Im Vernehmungsprotokoll der Polizei hieß es, die 48jährige, eine zur Tatzeit arbeitslose Krankenschwester, die seit 20 Jahren in Deutschland lebt, spreche sehr gut Deutsch. Doch die Malaiin sagte, sie habe sich mit ihrem Freund, einem gebürtigen Polen, nur in gebrochenem Deutsch unterhalten. Deshalb bestand die Vorsitzende Richterin darauf, daß die Angeklagte vor Gericht vor allem in ihrer Muttersprache aussage. Doch immer wieder reagierte die Malaiin ungehalten auf die Übersetzung des Dolmetschers und beklagte sich, sie werde ständig mißverstanden.

Ausführlich wurde sie nach ihrem Lebenslauf befragt – nach ihrer frühen Heirat als 17jährige mit einem 16 Jahre älteren Mann, ihrer späteren Heirat mit einem Deutschen, nach ihrem Verhältnis zu ihrer Familie, zu ihren beiden erwachsenen Kindern. Sie berichtete, sie sei immer wieder geschlagen worden, war viel krank.

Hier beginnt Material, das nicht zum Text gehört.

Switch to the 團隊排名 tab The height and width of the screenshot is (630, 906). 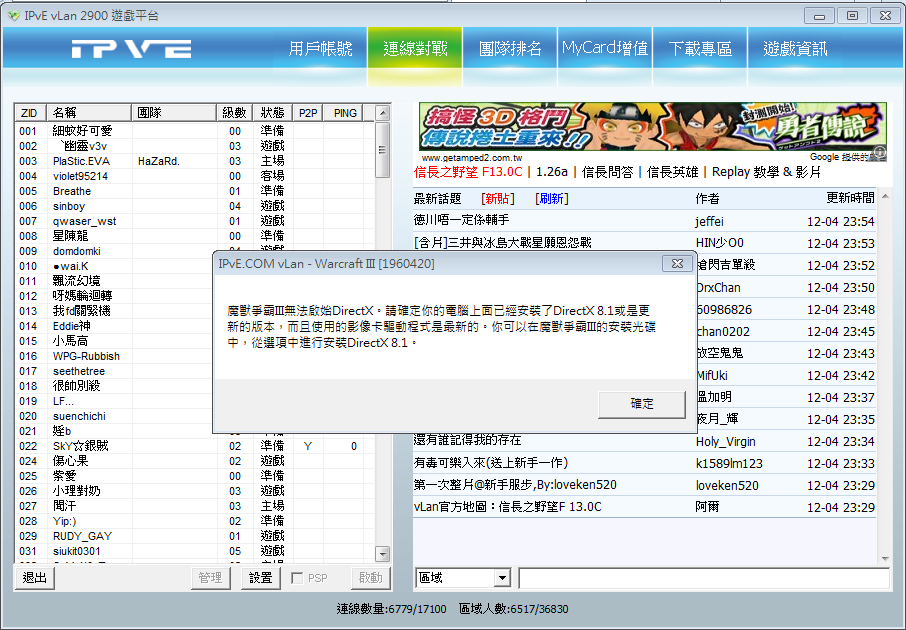510,49
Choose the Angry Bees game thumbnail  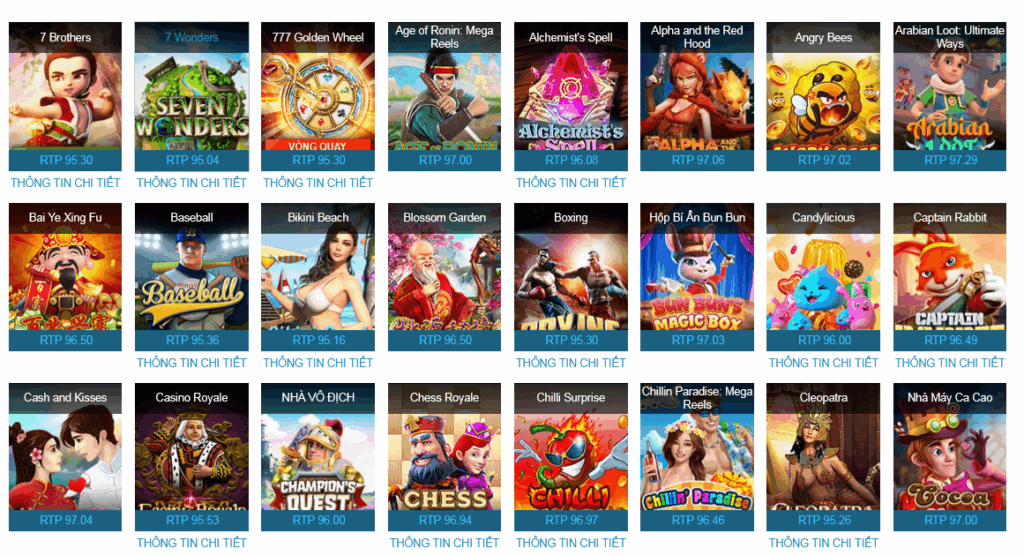pyautogui.click(x=823, y=96)
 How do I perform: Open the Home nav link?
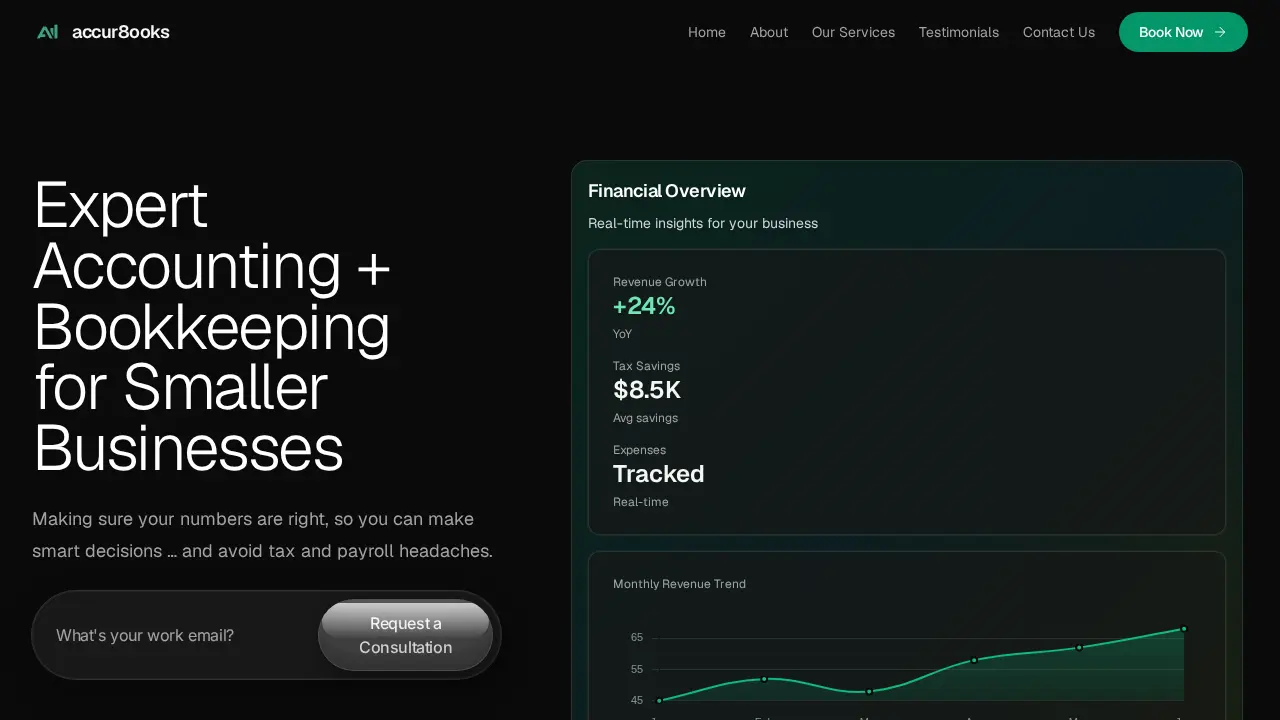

Den Vorwurf, sie habe ihrem letzten Freund vorgeschwindelt, daß sie knapp dreißig Jahre alt und von ihm schwanger sei, wies sie von sich. Er habe sich ein Kind gewünscht und an dieser Einbildung festgehalten. Kinderkleidung habe sie nur für ihre Enkelkinder in Malaysia gestrickt und ihrem Freund außerdem gesagt, daß sie womöglich in den Wechseljahren sei und deshalb ihre Regel ausbliebe. „Er war verrückt, er sagte jeden Tag, ,du bist schwanger', ich sagte, ,du spinnst ja'.“ – „Er war verrückt“ wurde für ihren Satz „er war nicht in Ordnung“ übersetzt.

Knapp sieben Stunden dauerte gestern die Anhörung der Angeklagten – vieles in ihren Ausführungen blieb, vielleicht auch durch das Sprachproblem, verworren. Unklar ist zum Beispiel, wie die Leiche von dem Balkon der Wohnung ins Treppenhaus gelangte, wo sie entdeckt wurde. Mit ihrer gestrigen Aussage hat die Angeklagte ihren Freund des Mordes beschuldigt – er ist als Zeuge in dem Prozeß geladen, der heute fortgesetzt wird.